# Matrix Equivalence is Equivalence Relation

## Proof

Checking in turn each of the critera for equivalence:

### Reflexive

$\mathbf A = \mathbf{I_m}^{-1} \mathbf A \mathbf{I_n}$ trivially, for all $m \times n$ matrices $\mathbf A$.

Thus reflexivity holds.

$\Box$

### Symmetric

Let $\mathbf B = \mathbf Q^{-1} \mathbf A \mathbf P$.

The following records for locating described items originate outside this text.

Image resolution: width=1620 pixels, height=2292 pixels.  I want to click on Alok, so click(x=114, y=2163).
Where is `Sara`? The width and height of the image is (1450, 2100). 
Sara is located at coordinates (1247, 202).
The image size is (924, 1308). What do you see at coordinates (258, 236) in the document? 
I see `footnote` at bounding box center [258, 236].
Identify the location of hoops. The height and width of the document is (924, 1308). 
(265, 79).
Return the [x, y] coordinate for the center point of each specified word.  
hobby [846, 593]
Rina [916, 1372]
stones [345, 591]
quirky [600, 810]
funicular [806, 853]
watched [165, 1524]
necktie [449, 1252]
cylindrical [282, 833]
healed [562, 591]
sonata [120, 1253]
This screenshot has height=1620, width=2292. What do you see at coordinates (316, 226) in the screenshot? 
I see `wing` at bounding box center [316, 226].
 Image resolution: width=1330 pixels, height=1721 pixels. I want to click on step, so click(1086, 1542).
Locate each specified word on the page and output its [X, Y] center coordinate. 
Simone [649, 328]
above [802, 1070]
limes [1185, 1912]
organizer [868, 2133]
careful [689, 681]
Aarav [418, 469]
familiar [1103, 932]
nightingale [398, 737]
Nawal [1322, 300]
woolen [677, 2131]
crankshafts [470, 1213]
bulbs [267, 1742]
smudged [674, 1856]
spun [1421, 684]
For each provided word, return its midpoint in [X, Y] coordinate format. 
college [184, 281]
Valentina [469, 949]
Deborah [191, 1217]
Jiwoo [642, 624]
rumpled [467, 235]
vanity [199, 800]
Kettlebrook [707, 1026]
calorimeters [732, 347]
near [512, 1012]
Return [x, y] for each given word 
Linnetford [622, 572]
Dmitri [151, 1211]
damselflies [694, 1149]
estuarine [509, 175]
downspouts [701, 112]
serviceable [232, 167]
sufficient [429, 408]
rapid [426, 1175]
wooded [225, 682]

As $\mathbf P$ and $\mathbf Q$ are both invertible, we have:

 $\displaystyle \mathbf Q \mathbf B \mathbf P^{-1}$ $=$ $\displaystyle \mathbf Q \mathbf Q^{-1} \mathbf A \mathbf P \mathbf P^{-1}$ $\displaystyle$ $=$ $\displaystyle \mathbf{I_m} \mathbf A \mathbf{I_n}$ $\displaystyle$ $=$ $\displaystyle \mathbf A$

Thus symmetry holds.

$\Box$

### Transitive

Let $\mathbf B = \mathbf Q_1^{-1} \mathbf A \mathbf P_1$ and $\mathbf C = \mathbf Q_2^{-1} \mathbf B \mathbf P_2$.

Then $\mathbf C = \mathbf Q_2^{-1} \mathbf Q_1^{-1} \mathbf A \mathbf P_1 \mathbf P_2$.

Transitivity follows from the definition of invertible matrix, that the product of two invertible matrices is itself invertible.

$\Box$

Hence the result by definition of equivalence relation.

$\blacksquare$